Arguably one of the most commonplace sights on Malaysian roads as of late are sellers offering ‘jeruk‘, otherwise known as pickled fruits, for sale to motorists. Typically seen standing up on road dividers near traffic intersections, these men and women risk life and limb by weaving between vehicles to sell their wares. And as of late, many of these vendors have come under scrutiny by the authorities for potentially causing road accidents, in addition to operating businesses illegally.

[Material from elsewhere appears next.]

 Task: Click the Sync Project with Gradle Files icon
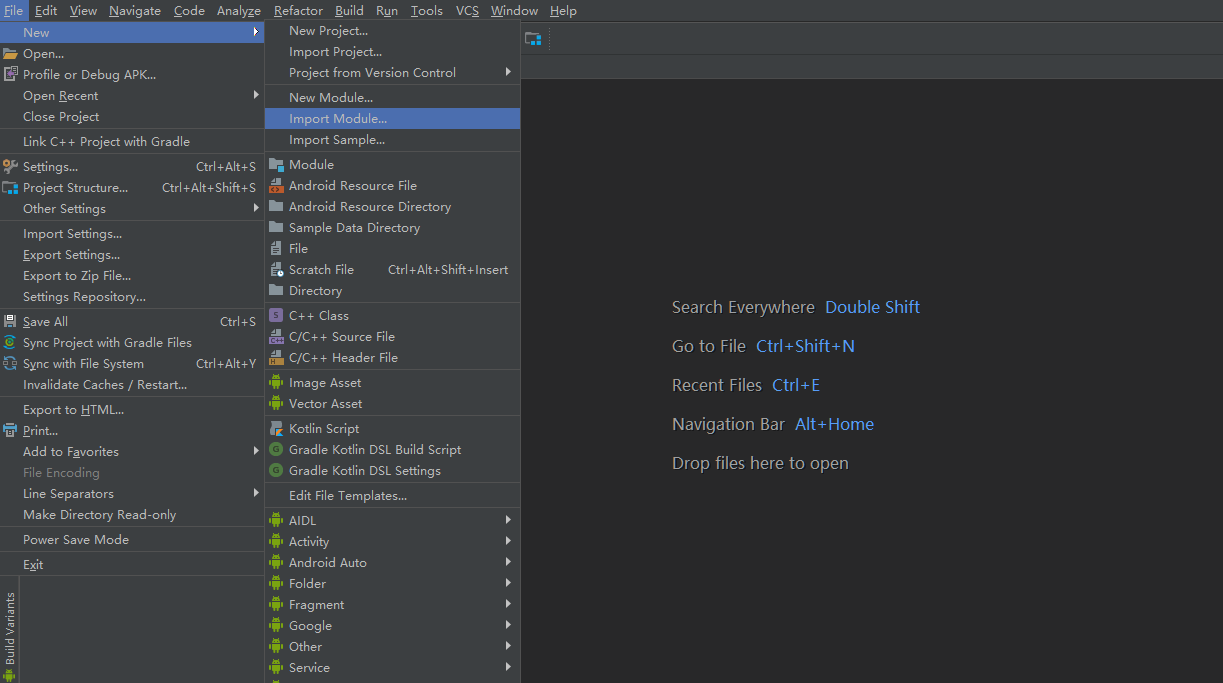pos(10,342)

Roadside jeruk sellers keep their stock in roadside drains & near sewage areas
Just recently, investigations conducted by the Traffic Investigations and Enforcement Department of IPK Johor under Ops Khas Penjaja Jalanan near Bandar Baru Uda Johor have revealed a rather startling discovery connected with roadside jeruk sellers. In following-up reports made by members of the public, the team of five law-enforcement authorities that were led by ASP Mohd Zainudin Bin ABu Bakar, discovered that these vendors have been storing their stock of pickled fruits in unsanitary conditions.

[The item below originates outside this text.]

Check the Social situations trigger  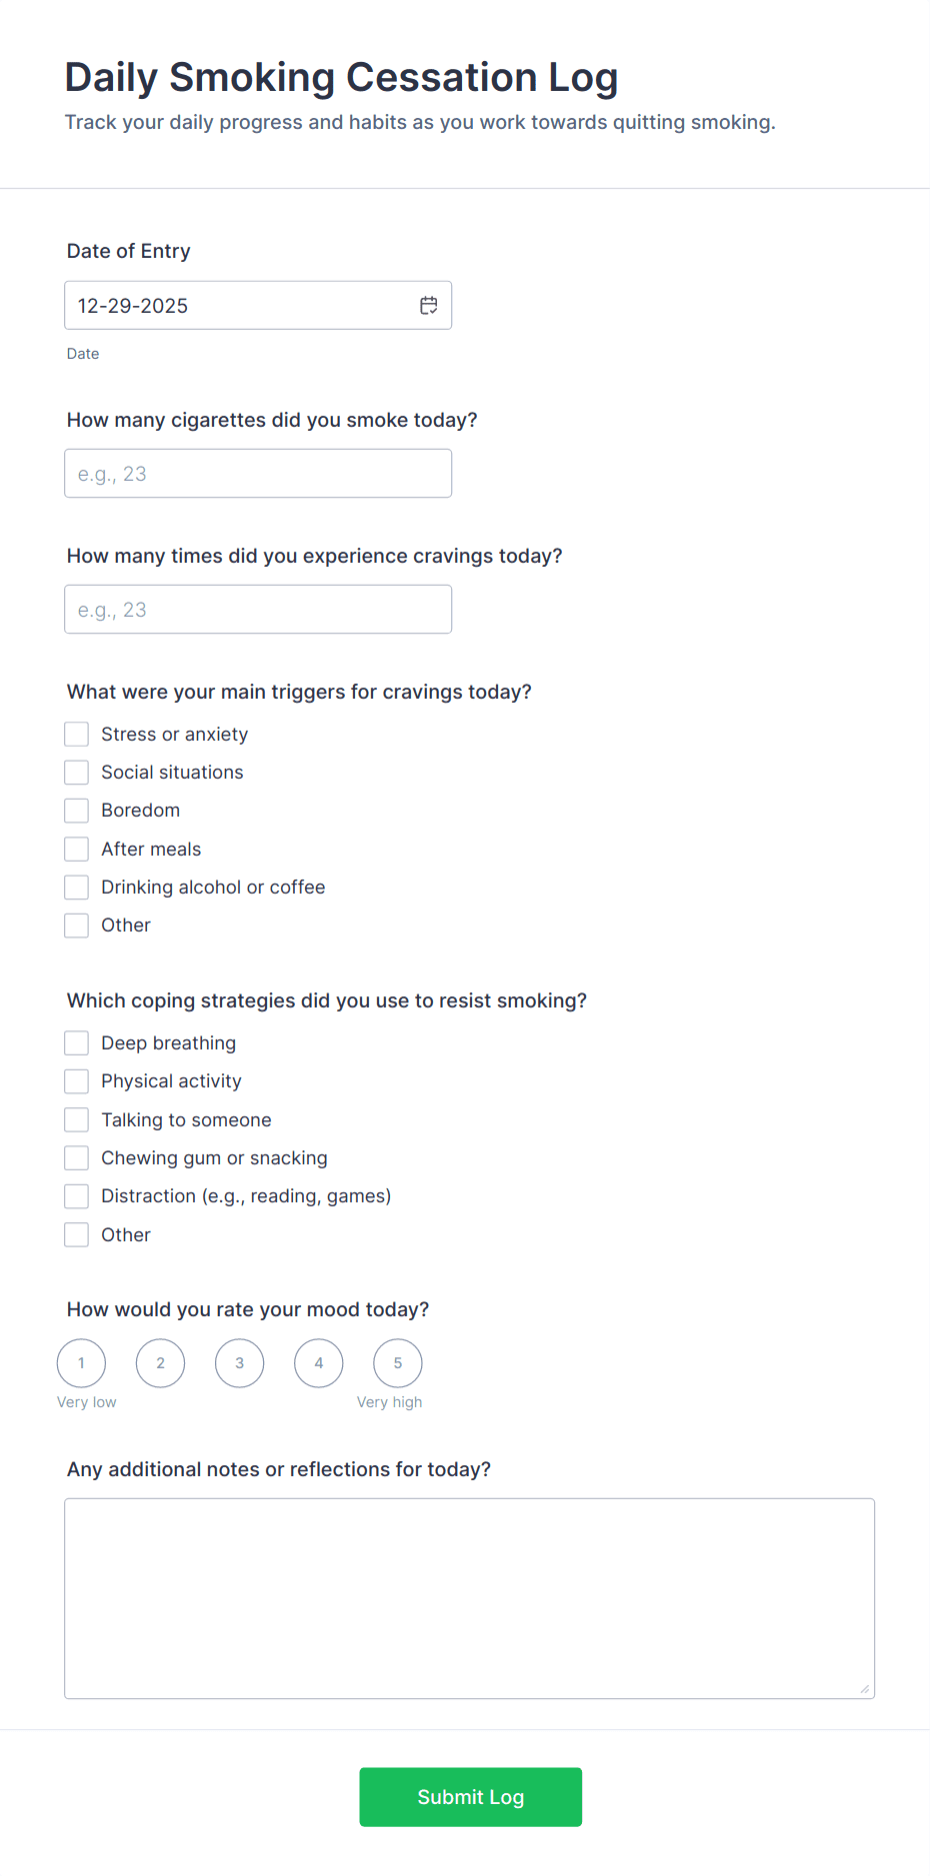(x=76, y=771)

Instead of keeping them away in a warehouse, these sellers have instead kept their inventory of fruits in Styrofoam boxes hidden under drains located along major roadways as well as near sewage areas to avoid detection by the authorities. The boxes were often left exposed completely to the elements, not to mention the cross-contamination of filth that would occur as a result of being located near sewage areas.
Suspect that they may be part of a larger syndicate
In a statement released by the Johor Police, they have noted that this not only an irresponsible act on the part of the vendor, but it will also endanger the health of consumers who may inadvertently wind up buying these fruits without knowing of their storage conditions.
What’s more, they are also suspecting that these roadside vendors may potentially be working under a larger syndicate looking to capitalise on the sympathy of Malaysians, with the authorities pointing out that the syndicates have little concern for the safety of the foreign workers being instructed to sell these pickled fruits, or that of other road users in the event of an accident.
The operation, which was conducted since the beginning of this month, has resulted in the issuing of 6 summonses against hawkers and business owners for various violations.